The number of homeless people dropped dramatically during the recent health crisis, thanks to emergency measures to provide shelter for the most vulnerable, but still remains at worrying levels.

Among the homeless, people in exile are over-represented, and there is also an alarming increase in homelessness among minors, young people, the LGBTQ community, single women, asylum seekers and people under international protection.

With rare exceptions, European countries as a whole experienced an explosion in the number of homeless people between 2008 and 2018: + 211% in Ireland; + 121% in the Netherlands; + 72% in England; + 50% in France. In Italy the percentage of people homeless for more than two years has increased from 27.4 to 41.1%. 

The percentage of those who have been homeless for more than four years has gone from 16% in 2011 to 21.4% in 2014.. 

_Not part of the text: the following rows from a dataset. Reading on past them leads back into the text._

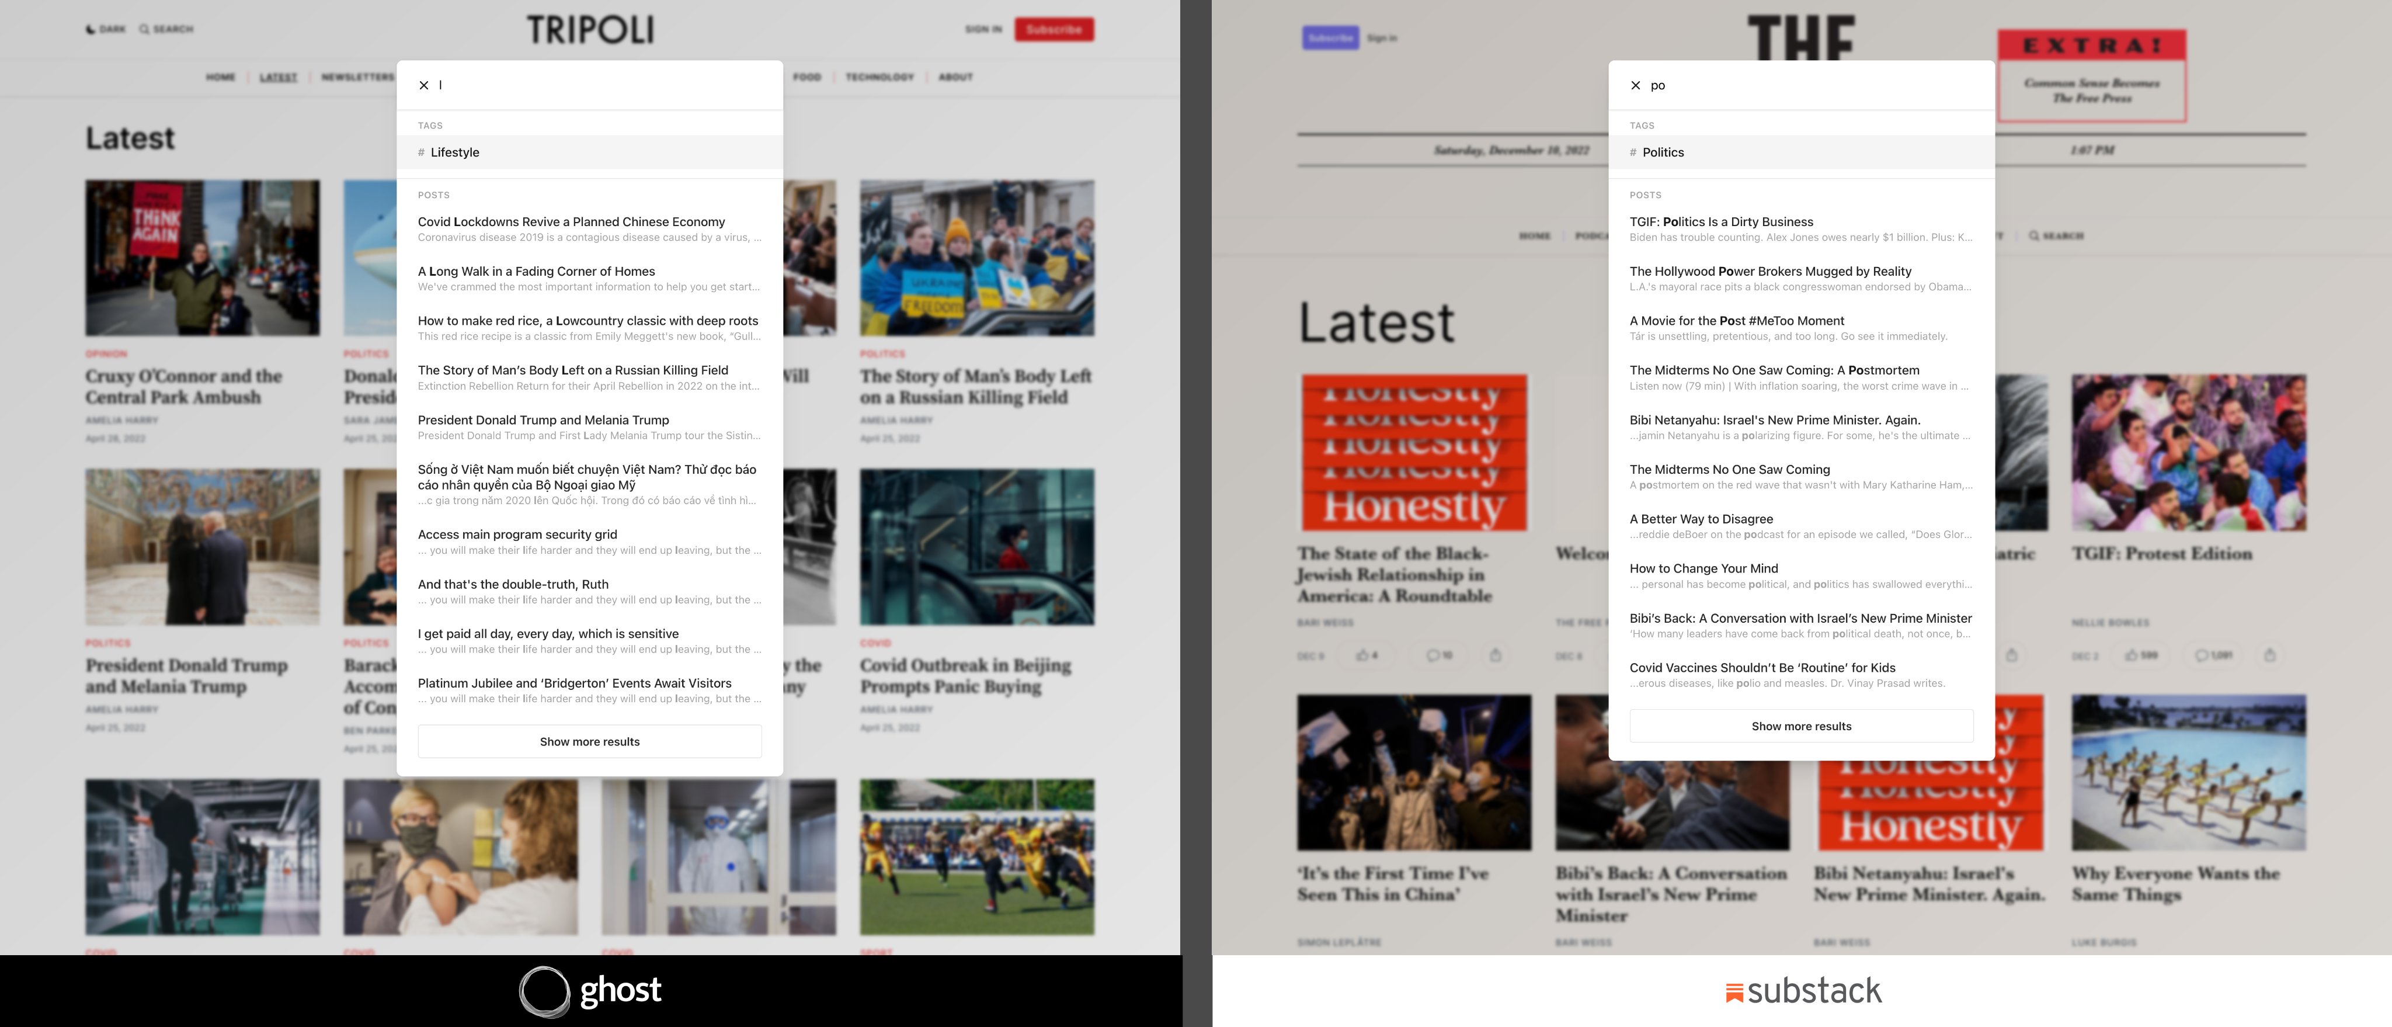This screenshot has height=1027, width=2392.
Task: Click the Sign In link on Tripoli
Action: (x=982, y=30)
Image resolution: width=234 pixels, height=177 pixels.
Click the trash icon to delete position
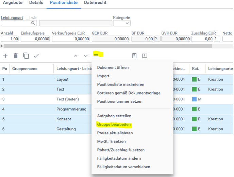tap(16, 56)
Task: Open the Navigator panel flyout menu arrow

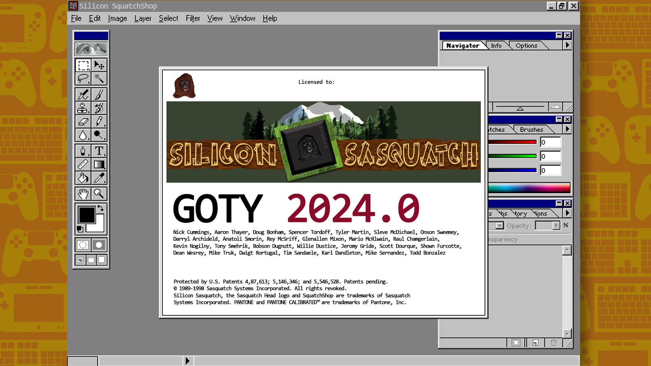Action: point(567,45)
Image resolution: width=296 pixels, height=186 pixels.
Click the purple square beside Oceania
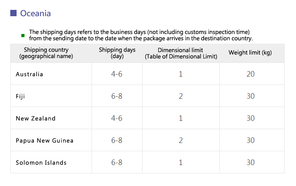(13, 13)
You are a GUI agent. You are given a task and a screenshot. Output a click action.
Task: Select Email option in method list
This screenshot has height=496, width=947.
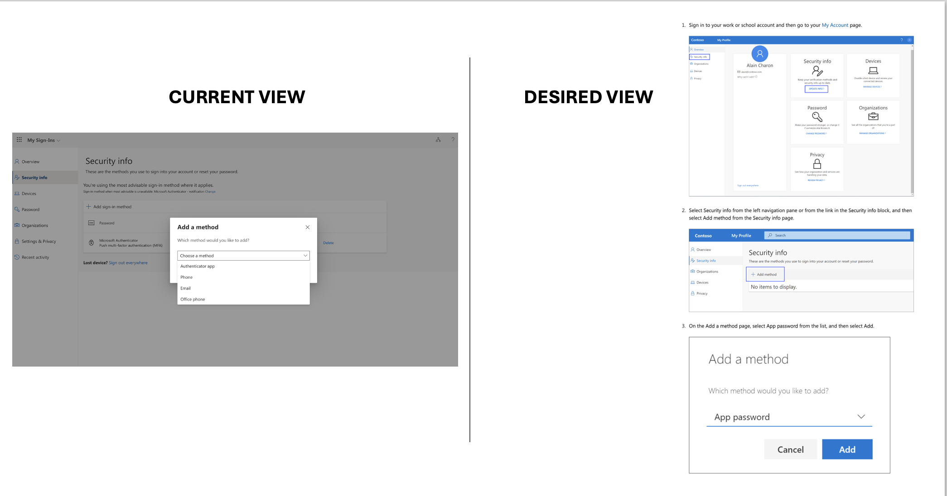tap(186, 288)
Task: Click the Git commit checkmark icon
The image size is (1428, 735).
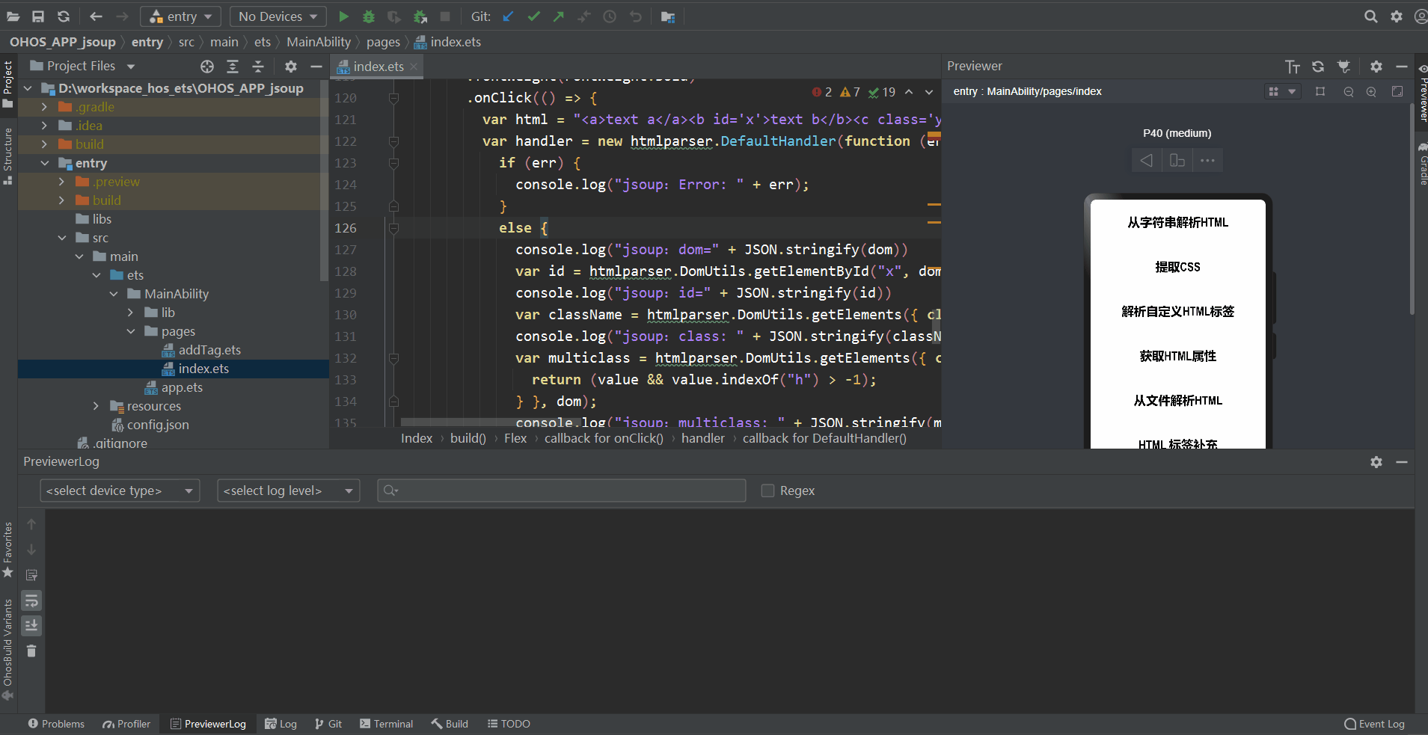Action: 533,16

In Ireland, one in three homeless people in temporary accommodation is a child; in Sweden between 1993 and 2017 the share of women among the homeless population increased from 17% to 38%; in the Netherlands the number of homeless young people went from 4 thousand in 2009 to 12,600 in 2018; in Germany, families with children represent 27.2% of homeless refugees; in Greece 51% of the 3,774 unaccompanied minors are homeless.

Fonte: Fifth Overview of Housing Exclusion in Europe 2020

https://www.feantsa.org/public/user/Resources/resources/Rapport_Europe_2020_GB.pdf 

Asylum seekers

Of its 512 million inhabitants on 1 January 2018, the European Union is home to 22 million non-European citizens, or about 4.4% of its population.

NUMBERS*:

Having reached a peak of more than 1.3 million in 2015, the annual number of asylum seekers in Europe (those coming from third countries), dropped considerably to 647,165 people in 2018. The upward trajectory returned between 2018 and 2019 when 721,070 people (+13%) applied for asylum across the EU-28 countries. 

In 2019, 39% of first instance decisions on asylum applications in the EU-28 were positive and led to the granting of refugee status, subsidiary protection status, or a residence permit on humanitarian grounds and 39% of final judgements after appeal or review led to a positive outcome

The main destination countries of first-time asylum applicants were Germany (22% of all first-time applicants to Member States in 2019), France (18%), Spain (17%), Greece (11%), the United Kingdom (7%), and Italy (5%).

Syria was the main country of origin of asylum seekers in the European Union Member States in 2019, a position it has held since 2013 (11% of the total number of asylum seekers). Syria was followed by Afghanistan (8%), Venezuela (6%), Iraq (5%), Pakistan and Colombia (4%). 

In 2019, in the EU-28, almost four-fifths of asylum seekers (77%) were under 35 years old. People aged 18-34 years represented just under half (48%) of the total number of applicants, while almost one third (29%) were minors under 18 years of age.

In Italy, the number of asylum seekers rejected under the Dublin procedure nearly tripled between 2013 (2,500 rejected people) and 2018 (6,500). In Spain, asylum applications have multiplied 45 times in six years.